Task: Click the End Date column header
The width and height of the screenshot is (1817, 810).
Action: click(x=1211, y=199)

################

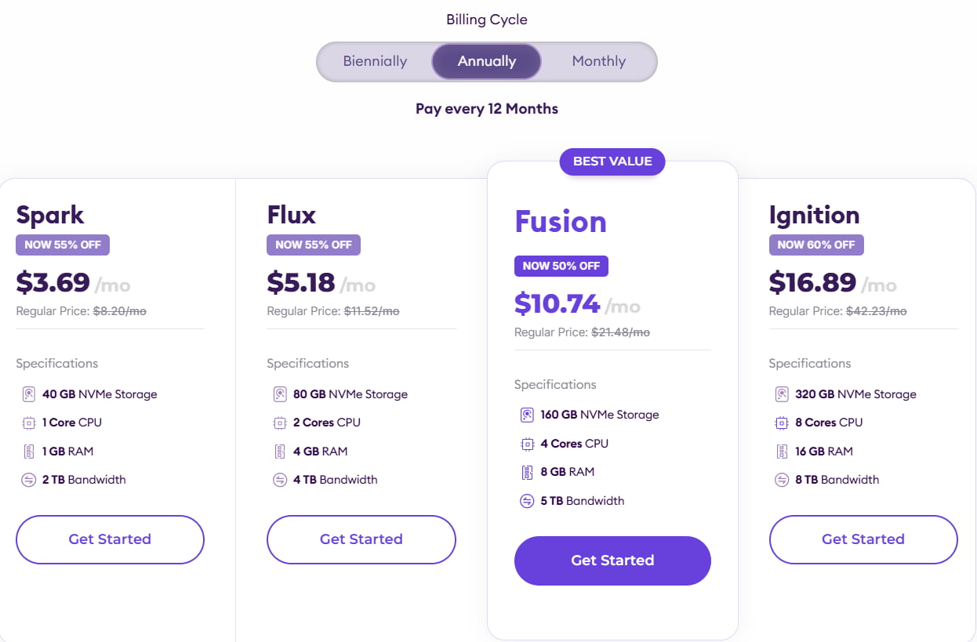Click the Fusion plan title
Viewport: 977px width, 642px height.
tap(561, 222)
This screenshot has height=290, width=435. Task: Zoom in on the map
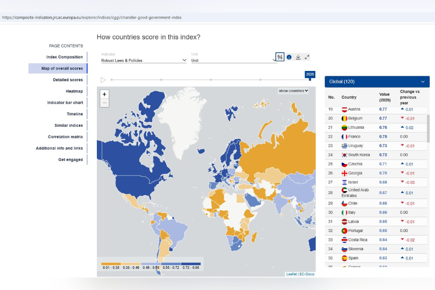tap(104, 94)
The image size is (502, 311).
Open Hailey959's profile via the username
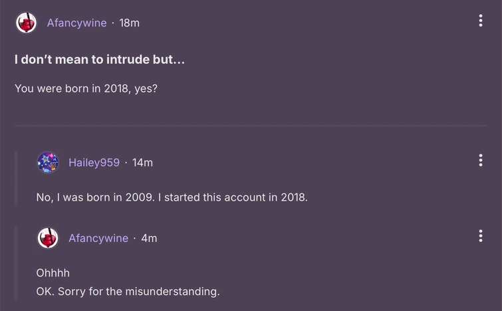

################

> TASK
Retype only this portion of the data above: the line containing "The image size is (502, 311).", the line containing "Open Hailey959's profile via the username", and all lines between them, exactly.

> RESPONSE TO THE EXERCISE
The image size is (502, 311).
Open Hailey959's profile via the username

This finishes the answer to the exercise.